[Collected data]
- Opening Delimiter -
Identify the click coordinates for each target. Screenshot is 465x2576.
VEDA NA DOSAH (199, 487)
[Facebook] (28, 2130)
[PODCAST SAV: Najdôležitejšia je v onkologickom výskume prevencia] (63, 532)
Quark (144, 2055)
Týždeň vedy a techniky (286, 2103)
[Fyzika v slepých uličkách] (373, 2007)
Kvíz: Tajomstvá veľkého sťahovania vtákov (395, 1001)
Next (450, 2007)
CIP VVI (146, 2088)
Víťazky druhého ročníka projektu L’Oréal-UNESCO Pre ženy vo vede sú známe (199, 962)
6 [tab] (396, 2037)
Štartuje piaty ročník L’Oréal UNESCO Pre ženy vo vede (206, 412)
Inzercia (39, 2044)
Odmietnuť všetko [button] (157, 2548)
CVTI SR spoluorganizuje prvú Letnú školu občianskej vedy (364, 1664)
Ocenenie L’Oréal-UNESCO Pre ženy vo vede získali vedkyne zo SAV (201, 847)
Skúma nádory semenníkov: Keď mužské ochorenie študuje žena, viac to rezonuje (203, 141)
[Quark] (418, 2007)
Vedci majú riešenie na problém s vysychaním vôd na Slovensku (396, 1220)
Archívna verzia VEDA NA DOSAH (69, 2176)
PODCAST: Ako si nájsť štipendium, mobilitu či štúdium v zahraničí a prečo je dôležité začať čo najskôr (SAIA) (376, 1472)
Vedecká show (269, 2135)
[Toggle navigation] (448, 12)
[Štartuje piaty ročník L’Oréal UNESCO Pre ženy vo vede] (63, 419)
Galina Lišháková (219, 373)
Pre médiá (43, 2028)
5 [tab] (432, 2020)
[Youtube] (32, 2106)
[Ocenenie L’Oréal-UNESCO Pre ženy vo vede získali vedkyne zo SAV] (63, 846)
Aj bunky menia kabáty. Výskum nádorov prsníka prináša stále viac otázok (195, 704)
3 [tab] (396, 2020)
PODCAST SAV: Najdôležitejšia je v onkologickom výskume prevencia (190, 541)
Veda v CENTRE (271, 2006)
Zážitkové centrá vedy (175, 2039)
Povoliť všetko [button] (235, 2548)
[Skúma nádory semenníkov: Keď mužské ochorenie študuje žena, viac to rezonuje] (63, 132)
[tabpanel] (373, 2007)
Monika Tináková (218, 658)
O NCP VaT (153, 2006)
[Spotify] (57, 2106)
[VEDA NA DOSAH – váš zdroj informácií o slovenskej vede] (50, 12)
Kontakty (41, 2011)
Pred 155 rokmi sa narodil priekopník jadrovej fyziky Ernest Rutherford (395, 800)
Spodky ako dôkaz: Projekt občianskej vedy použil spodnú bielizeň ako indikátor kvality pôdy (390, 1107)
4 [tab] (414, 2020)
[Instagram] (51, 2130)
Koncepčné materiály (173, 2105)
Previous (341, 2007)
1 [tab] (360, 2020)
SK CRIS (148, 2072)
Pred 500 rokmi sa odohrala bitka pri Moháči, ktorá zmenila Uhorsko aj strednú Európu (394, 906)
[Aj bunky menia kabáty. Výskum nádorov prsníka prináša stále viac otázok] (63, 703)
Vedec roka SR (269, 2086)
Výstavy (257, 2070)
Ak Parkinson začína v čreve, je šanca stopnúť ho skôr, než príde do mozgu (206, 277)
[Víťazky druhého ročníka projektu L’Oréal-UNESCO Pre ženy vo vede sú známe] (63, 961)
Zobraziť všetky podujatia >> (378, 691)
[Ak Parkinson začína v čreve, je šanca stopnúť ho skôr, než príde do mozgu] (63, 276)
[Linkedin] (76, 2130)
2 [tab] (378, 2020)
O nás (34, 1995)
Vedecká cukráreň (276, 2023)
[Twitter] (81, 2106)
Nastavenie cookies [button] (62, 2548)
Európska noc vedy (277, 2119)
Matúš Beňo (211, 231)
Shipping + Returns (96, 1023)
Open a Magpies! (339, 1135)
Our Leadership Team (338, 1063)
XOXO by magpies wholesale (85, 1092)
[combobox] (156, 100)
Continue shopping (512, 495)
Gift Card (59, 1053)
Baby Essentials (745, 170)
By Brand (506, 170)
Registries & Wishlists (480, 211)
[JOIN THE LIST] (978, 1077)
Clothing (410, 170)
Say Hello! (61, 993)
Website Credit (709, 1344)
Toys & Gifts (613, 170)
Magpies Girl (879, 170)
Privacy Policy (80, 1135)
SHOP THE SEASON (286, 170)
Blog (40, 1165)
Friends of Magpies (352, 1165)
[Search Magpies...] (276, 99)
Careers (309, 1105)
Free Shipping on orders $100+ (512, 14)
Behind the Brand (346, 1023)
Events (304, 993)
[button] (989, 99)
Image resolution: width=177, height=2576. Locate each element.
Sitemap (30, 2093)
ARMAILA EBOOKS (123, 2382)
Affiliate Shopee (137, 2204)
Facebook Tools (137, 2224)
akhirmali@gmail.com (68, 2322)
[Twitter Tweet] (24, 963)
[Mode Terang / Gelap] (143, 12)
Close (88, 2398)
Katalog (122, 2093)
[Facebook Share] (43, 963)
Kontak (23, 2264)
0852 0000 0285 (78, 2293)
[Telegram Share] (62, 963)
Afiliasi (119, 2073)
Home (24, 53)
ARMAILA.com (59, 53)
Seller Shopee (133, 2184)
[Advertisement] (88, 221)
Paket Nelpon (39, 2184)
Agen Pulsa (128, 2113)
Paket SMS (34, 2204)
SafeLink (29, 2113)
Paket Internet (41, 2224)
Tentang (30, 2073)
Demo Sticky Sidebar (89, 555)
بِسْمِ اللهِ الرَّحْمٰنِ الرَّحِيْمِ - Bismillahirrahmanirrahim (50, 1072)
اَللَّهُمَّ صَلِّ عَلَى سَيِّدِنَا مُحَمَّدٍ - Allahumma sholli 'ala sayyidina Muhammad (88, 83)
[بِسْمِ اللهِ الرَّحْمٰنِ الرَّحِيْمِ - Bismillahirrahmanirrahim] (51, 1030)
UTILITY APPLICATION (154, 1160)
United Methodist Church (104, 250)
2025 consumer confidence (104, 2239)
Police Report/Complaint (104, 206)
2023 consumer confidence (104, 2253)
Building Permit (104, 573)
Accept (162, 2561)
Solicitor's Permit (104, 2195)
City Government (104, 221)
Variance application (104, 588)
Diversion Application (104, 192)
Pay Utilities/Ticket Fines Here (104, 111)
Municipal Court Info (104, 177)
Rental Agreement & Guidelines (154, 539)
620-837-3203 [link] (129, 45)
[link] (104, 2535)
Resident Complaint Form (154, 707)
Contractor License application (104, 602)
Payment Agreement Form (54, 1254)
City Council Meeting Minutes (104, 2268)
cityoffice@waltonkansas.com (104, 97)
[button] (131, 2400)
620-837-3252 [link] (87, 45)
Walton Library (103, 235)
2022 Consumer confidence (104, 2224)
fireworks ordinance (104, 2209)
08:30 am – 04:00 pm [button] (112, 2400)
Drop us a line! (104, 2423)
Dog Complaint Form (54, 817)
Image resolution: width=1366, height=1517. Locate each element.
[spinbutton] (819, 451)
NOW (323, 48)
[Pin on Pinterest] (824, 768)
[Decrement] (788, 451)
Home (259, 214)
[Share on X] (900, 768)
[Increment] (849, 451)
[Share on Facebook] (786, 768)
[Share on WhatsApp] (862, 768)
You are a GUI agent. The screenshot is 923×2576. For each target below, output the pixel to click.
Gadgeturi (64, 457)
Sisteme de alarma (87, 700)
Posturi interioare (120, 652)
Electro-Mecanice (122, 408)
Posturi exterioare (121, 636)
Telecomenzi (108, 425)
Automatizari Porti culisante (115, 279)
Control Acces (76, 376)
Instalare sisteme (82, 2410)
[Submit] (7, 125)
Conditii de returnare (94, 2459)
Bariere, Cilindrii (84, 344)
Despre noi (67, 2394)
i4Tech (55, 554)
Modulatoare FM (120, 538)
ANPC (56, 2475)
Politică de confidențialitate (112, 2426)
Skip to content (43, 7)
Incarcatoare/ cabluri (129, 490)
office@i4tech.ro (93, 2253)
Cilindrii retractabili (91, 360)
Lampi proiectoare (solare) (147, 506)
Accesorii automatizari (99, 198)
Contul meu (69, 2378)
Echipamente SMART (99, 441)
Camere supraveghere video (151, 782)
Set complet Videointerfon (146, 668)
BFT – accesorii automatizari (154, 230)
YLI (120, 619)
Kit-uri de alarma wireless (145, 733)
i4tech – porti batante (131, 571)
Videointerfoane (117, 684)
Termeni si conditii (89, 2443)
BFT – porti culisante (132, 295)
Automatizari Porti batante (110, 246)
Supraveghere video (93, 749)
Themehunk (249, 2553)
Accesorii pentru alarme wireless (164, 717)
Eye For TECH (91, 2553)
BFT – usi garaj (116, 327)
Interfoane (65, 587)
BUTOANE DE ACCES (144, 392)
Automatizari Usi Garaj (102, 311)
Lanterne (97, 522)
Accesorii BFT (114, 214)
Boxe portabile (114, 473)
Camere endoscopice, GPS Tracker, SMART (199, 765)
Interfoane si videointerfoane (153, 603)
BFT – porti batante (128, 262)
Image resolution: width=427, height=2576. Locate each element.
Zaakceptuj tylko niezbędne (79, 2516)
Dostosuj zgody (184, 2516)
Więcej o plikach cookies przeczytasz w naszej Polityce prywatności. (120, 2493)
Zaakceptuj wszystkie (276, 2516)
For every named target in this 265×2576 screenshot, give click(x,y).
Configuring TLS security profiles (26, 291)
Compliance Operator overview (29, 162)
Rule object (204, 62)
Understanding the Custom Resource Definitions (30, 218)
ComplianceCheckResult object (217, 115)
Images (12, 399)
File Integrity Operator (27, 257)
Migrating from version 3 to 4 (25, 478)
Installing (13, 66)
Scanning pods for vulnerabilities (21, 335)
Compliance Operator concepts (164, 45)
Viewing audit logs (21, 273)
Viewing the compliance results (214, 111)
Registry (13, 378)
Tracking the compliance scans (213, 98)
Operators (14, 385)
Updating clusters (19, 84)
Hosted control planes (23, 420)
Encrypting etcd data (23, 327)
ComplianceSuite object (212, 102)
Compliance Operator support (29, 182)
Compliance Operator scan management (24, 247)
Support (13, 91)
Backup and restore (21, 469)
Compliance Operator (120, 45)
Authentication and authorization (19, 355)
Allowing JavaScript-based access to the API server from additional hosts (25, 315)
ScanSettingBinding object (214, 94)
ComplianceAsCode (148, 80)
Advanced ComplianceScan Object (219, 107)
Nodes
- Closing Delimiter -
Problem to solve |
Take the records above and return, word for word, only the lines that fall from the line with "YLI (120, 619)" to the line with "Themehunk (249, 2553)", both of them included.

Your response |
YLI (120, 619)
Kit-uri de alarma wireless (145, 733)
i4tech – porti batante (131, 571)
Videointerfoane (117, 684)
Termeni si conditii (89, 2443)
BFT – porti culisante (132, 295)
Automatizari Porti batante (110, 246)
Supraveghere video (93, 749)
Themehunk (249, 2553)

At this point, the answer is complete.